More than 1,700 faculty members from across the country participated in the 2020 Faculty Academic Excellence Review (FARE).
“It is important to note that online teaching during the pandemic is not the same as before COVID-19. The added emotional baggage of uncertainty, along with concerns about physical and psychological health, job security, finances, and many more, will surely have an adverse impact and make the sudden, and for many quite unpleasant, transition to teaching. online, “the report said.
“At least 46 percent of the faculty members surveyed said they have worked hard to manage by continually learning to improve their digital competencies and skills, resulting in extreme tiredness and depletion of energy levels,” he added .
The report has cited factors such as being under constant observation while teaching through an unfamiliar medium with entirely new tools, difficulty engaging students and getting them to respond and collaborate during lessons, and assessing learning outcomes as the main challenges. faced by teachers during the period.

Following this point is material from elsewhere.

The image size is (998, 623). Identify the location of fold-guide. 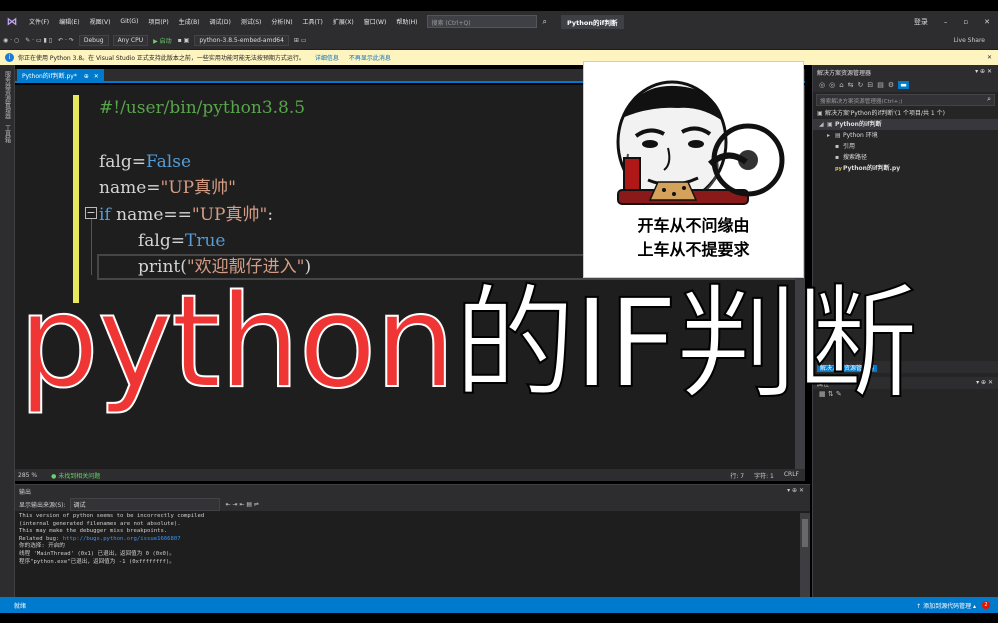
(92, 247).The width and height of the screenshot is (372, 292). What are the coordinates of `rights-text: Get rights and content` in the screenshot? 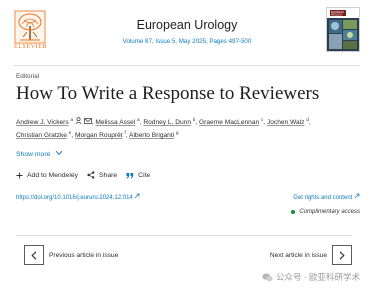 It's located at (323, 198).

“The transition to online classes has not been easy for teachers and keeping everyone safe in cyberspace has been a huge challenge. While approximately 9 percent of those surveyed claimed to have witnessed a sharp increase in their stress and anxiety levels, 52 percent reported a moderate increase in anxiety levels after the switch to teaching online, ”he said.

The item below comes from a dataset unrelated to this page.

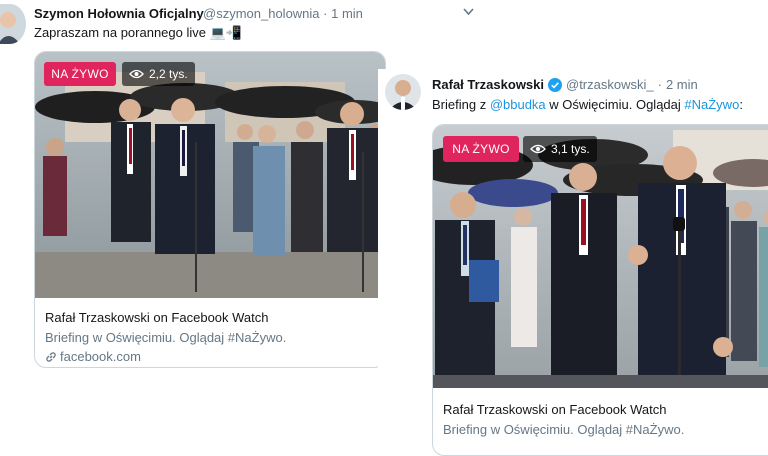  What do you see at coordinates (119, 14) in the screenshot?
I see `author-name: Szymon Hołownia Oficjalny` at bounding box center [119, 14].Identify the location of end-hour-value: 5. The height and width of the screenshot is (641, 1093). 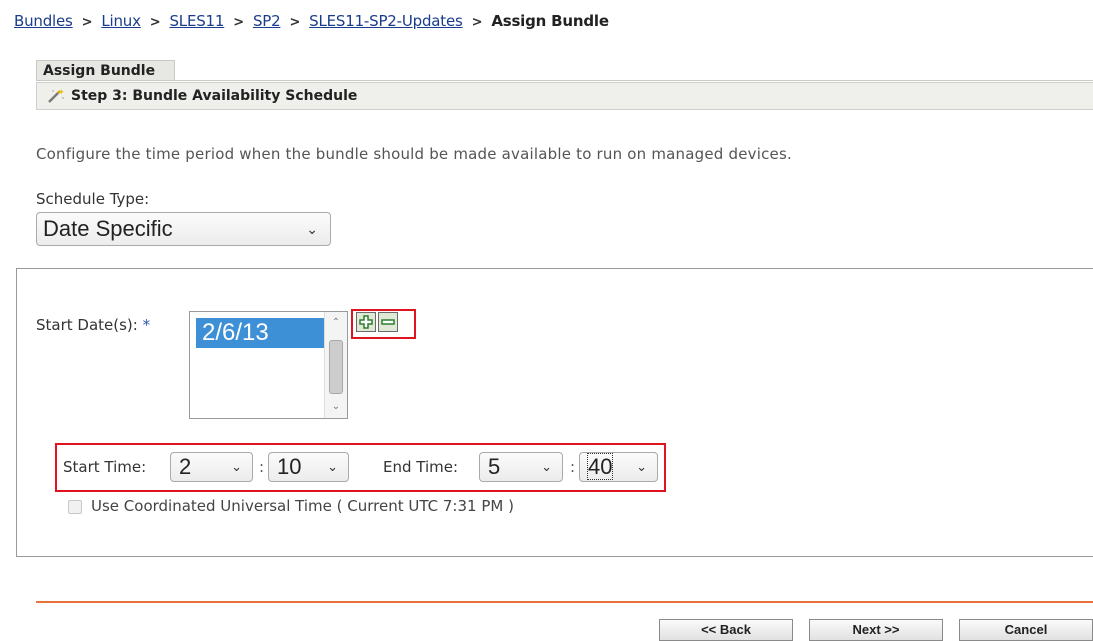
(494, 466).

According to the report, a significant proportion of teachers responded positively, stating that their relationship has improved with students (41 percent), colleagues (43 percent), and administration (41 percent).
“While a similar proportion of respondents did not indicate such a change, 17.4 percent of faculty members stated that their relationship with students has worsened after the switch to online teaching. The response to the deterioration of the relationship with colleagues was 8 percent and management 9.9 percent, ”he said.
“The data also revealed that 30 percent of respondents lacked technical knowledge, digital skills, virtual learning resources, etc., while 70 percent of respondents were victorious when they managed to sit proudly in front of a laptop. to teach your remote student in the online class, ”the report added.
Universities and colleges were closed in the country in mid-March this year to contain the spread of the new coronavirus. On March 25, a nationwide shutdown was announced.
While the central government has allowed the gradual reopening of educational institutions based on the local COVID-19 situation, most teaching-learning activities continue to be online.